Mann, who began with a traditionally realistic novel of life in his birthplace, the old Hanseatic town of Laibeck, never really belonged to the avant-garde. He was typical of the sensitive, worried, class-conscious artist of the age of psychology. Camus, too, was sensitive and worried, but with an existentialist concern in his novels and plays over human isolation and the need to engage oneself in life.
The most innovative novelist of the twentieth century surely was the Irishman James Joyce (1882-1941). Joyce began with a subtle, outspoken, but conventional series of sketches of life in the Dublin of his youth, Dubliners (1914), and an undisguised autobiography, Portrait of the Artist as a Young Man (1916).
Then, in exile on the Continent, he wrote a classic experimental novel, Ulysses (1922), an account of twenty-four hours in the life of Leopold Bloom, a Dublin Jew. Ulysses is full of difficult allusions, parallels with Homer, puns, rapidly shifting scenes and episodes, and it is written without regard for the conventional notions of plot and orderly development. Above all, it makes full use of the recently developed psychology of the unconscious, as displayed in the stream of consciousness.
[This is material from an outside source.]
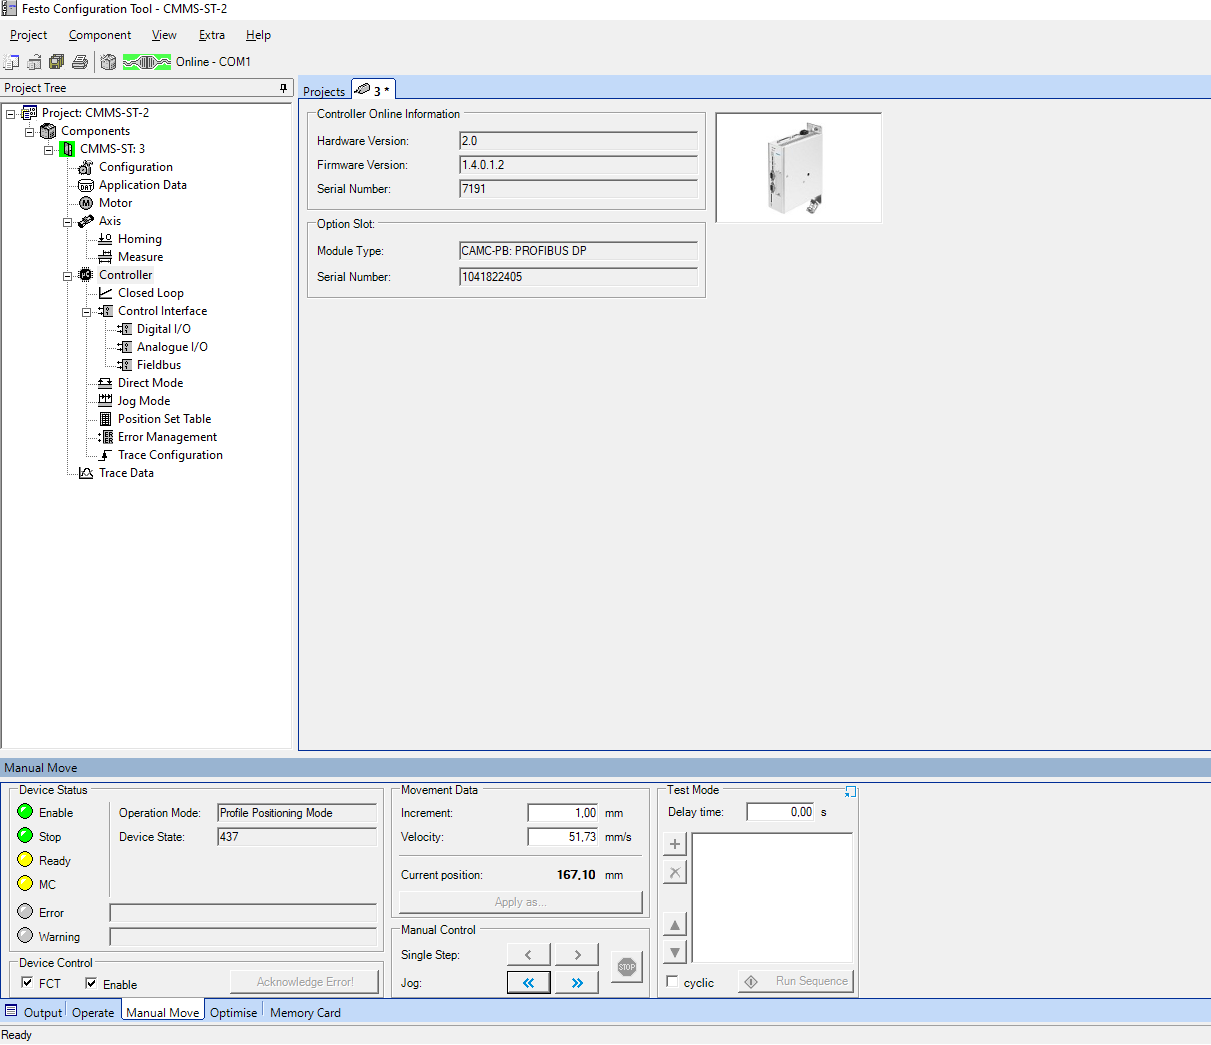Viewport: 1211px width, 1045px height.
Task: Switch to the Optimise tab
Action: [x=233, y=1013]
The last chapter, printed entirely without punctuation marks, is the record of what went on in the mind of Bloom’s wife, Molly, as she lay in bed waiting for him to come home. What went on in her mind was too shocking for most contemporaries, and Ulysses, published in Paris, had to be smuggled into English-speaking countries. The later widespread popularity of Joyce indicated the extent to which sexual mores and attitudes toward explicit language changed after World War II.
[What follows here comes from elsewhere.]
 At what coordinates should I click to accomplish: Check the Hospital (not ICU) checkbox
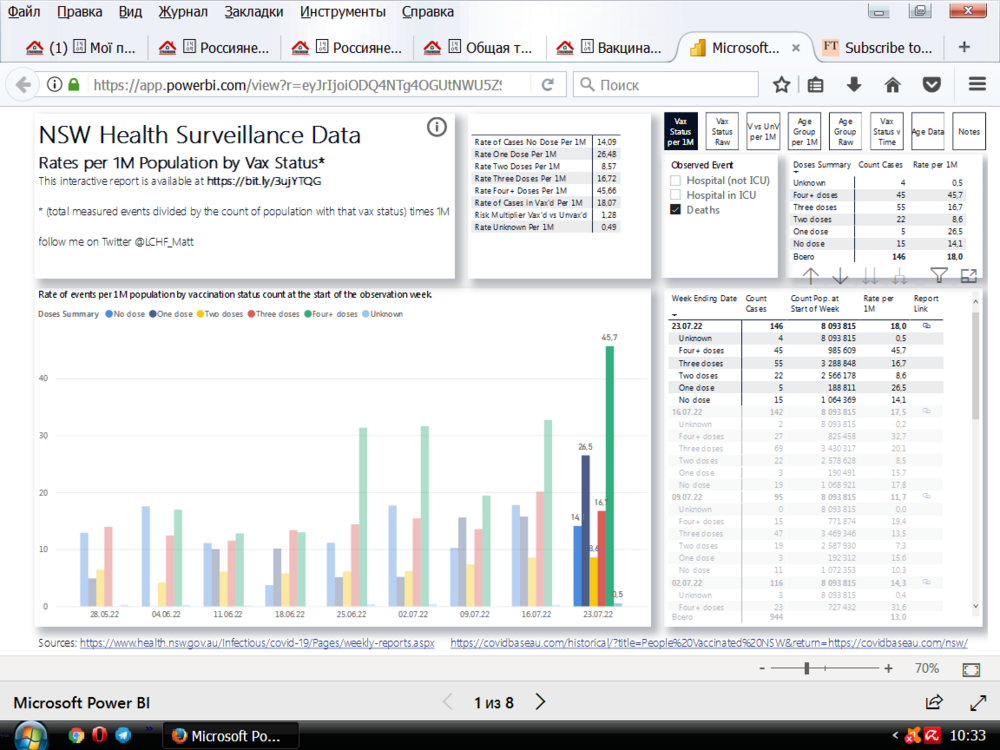coord(676,180)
Postwar literature was explosive, diverse, and ever-growing. World War II released non-Western writers to publish widely in Europe and the Americas, so that figures previously known only in their own countries gained world renown. A growing permissiveness led to more and more realistic, as well as increasingly vulgar, forms of expression.
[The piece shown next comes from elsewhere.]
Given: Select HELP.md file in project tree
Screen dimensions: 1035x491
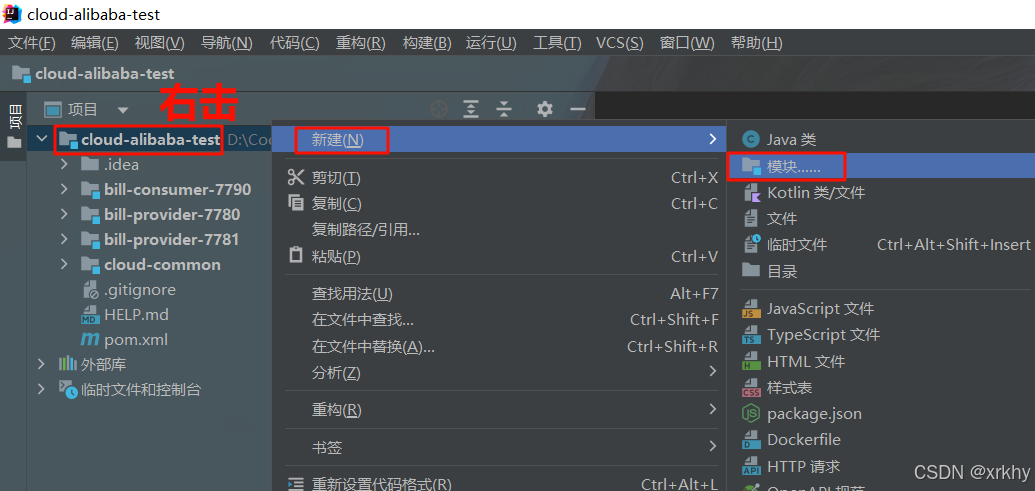Looking at the screenshot, I should click(125, 315).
The novel, and in particular novels consciously written to be best sellers, came to dominate the marketplace. Vastly increased literacy led to vastly increased sales, to the point that a popular writer like the English mystery novelist Agatha Christie (1890-1976) came to outsell all but the Bible and to be translated into eighty languages. Fictional heroes such as Sherlock Holmes, the creation of Sir Arthur Conan Doyle (1859-1930), came to be treated by millions as though they were real figures.
The rise of a vast reading public that found writers like Eliot and Joyce too difficult, or simply not sufficiently entertaining, would have profound effects on education, literature, and society as a whole. Further, by the 1980s English had clearly replaced French as the language of diplomacy, German as the language of science, and all others as the major world language of commerce.